Billingsley published two papers in 1965 using the word pixel and may have been the first to publish that neologism for picture (Pix) element (el). Research Scientist Richard Lyon reported on his research and his search for the first use of the term pixel and all that led to Billingsley. Lyon did exhaustive research for over three years tracking down the first instances and use of the term pixel. He published a paper in SPIE and gave a great talk on it at the Computer History Museum.
The term pixel is important to understand because it gets used to describe a display’s resolution and is also used to describe a photosensor used in a camera—the definition is different for each. A pixel in a display consists of three elements: red, blue, and green. A pixel in a camera sensor is one color, so it’s three pixels per element. According to Lyon, “Resolution is something you should measure, pixels are something you count.”

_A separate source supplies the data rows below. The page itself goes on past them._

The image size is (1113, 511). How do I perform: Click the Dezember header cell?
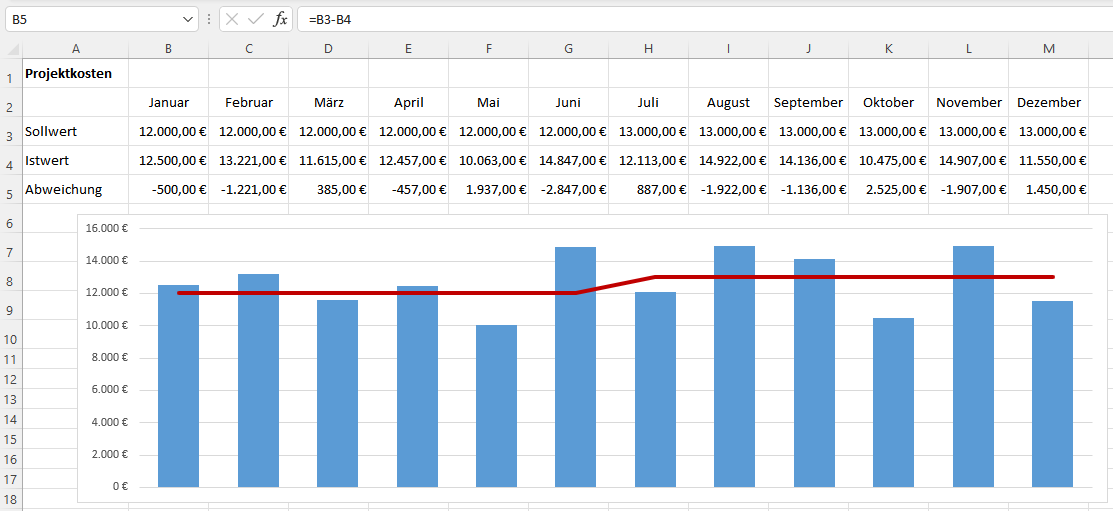tap(1048, 102)
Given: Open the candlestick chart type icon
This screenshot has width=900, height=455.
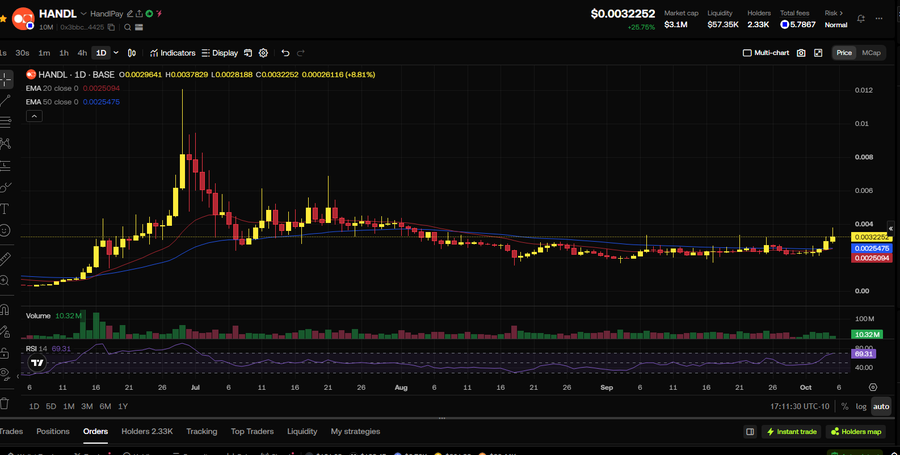Looking at the screenshot, I should pyautogui.click(x=132, y=53).
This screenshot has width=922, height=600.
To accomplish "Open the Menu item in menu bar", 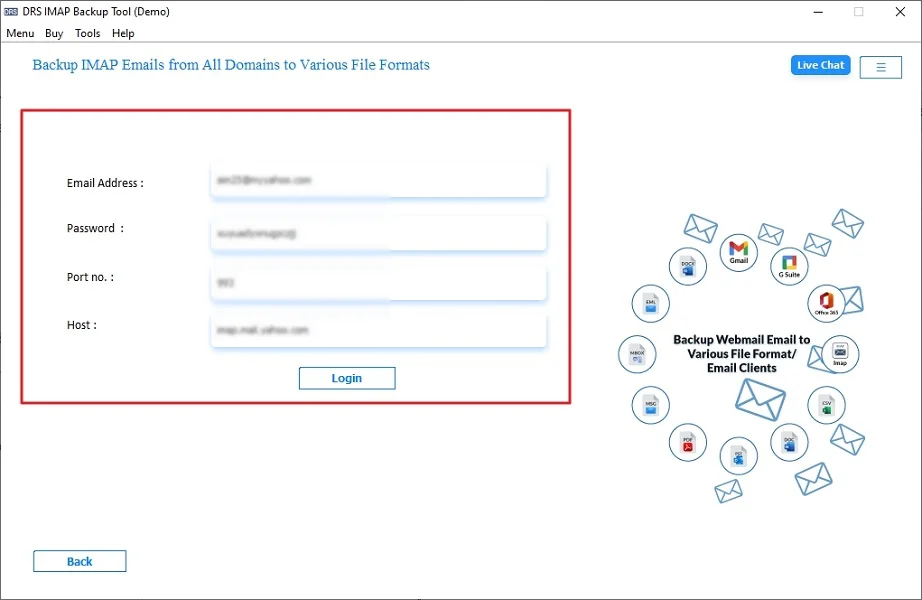I will point(20,33).
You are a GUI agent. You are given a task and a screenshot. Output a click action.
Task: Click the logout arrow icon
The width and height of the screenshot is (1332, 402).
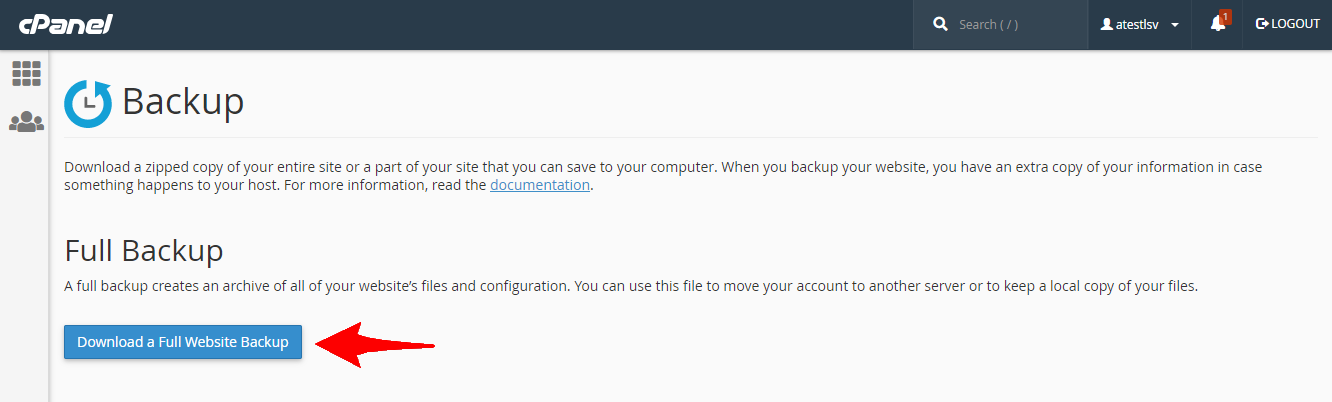(x=1262, y=24)
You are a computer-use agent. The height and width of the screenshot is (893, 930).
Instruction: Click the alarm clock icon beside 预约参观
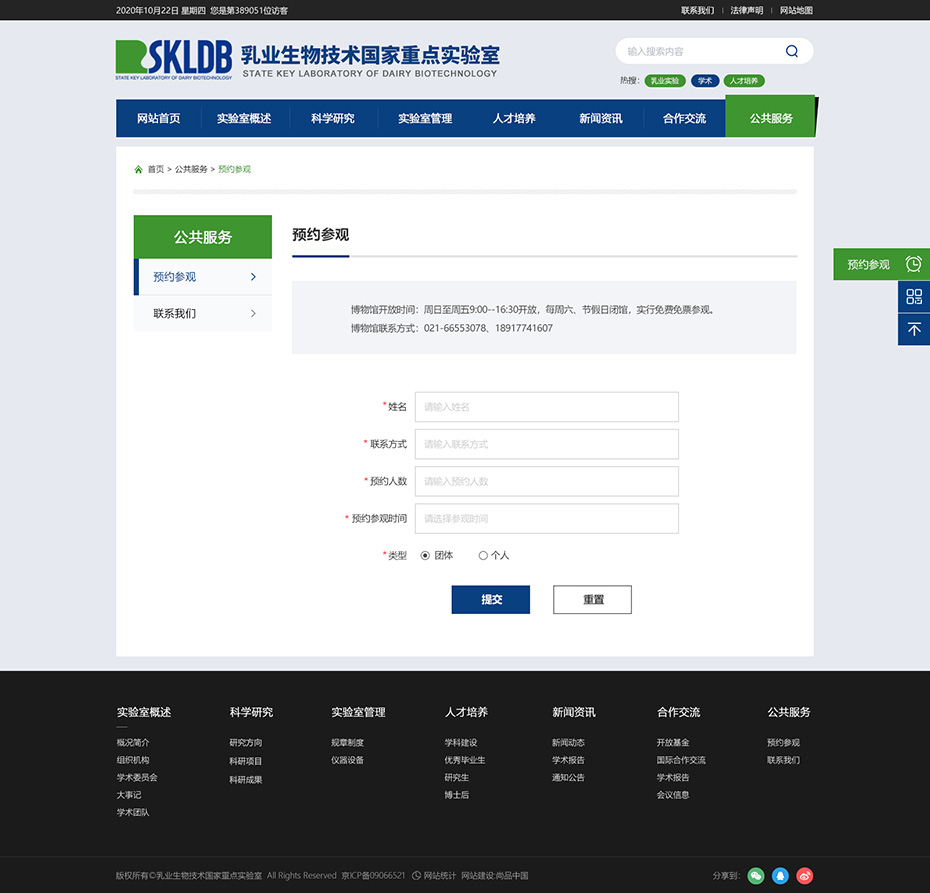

It’s really quite surprising how various industries such as photography, computers, image processing, cinema, remote sensing, and microscopy struggled to try to come up with a meaningful, defendable, single-word description for what we now casually call a pixel. In microscopy, a pixel is measured in nanometers, and in remote sensing, a pixel might be a meter. The distinction mentioned above between cameras and displays wasn’t easily or smoothly resolved either. Many display manufacturers, going back to CRT days, argued (as do the camera senor people today) that each bit of color, such as the triad in a color CRT, represented a unit of independent information and therefore was a bit or an element. And when the color range or spectrum of a monitor is described, it is done with color bits, e.g., 2²&sup4; = 16.3 million colors. If such a convention had been followed, the screen you’re looking at would not be 4K or 8.3 Mpixels; it would be 4k – 24.8 Mpixels.
Another aspect of pixel resolution is the quantum of adjacent pixels which give such sharp distinctions when compared to film. And as a result, even though film has a much broader color range, a digital display seems sharper. So far, no one has been able to make a simple conversion algorithm between film and digital.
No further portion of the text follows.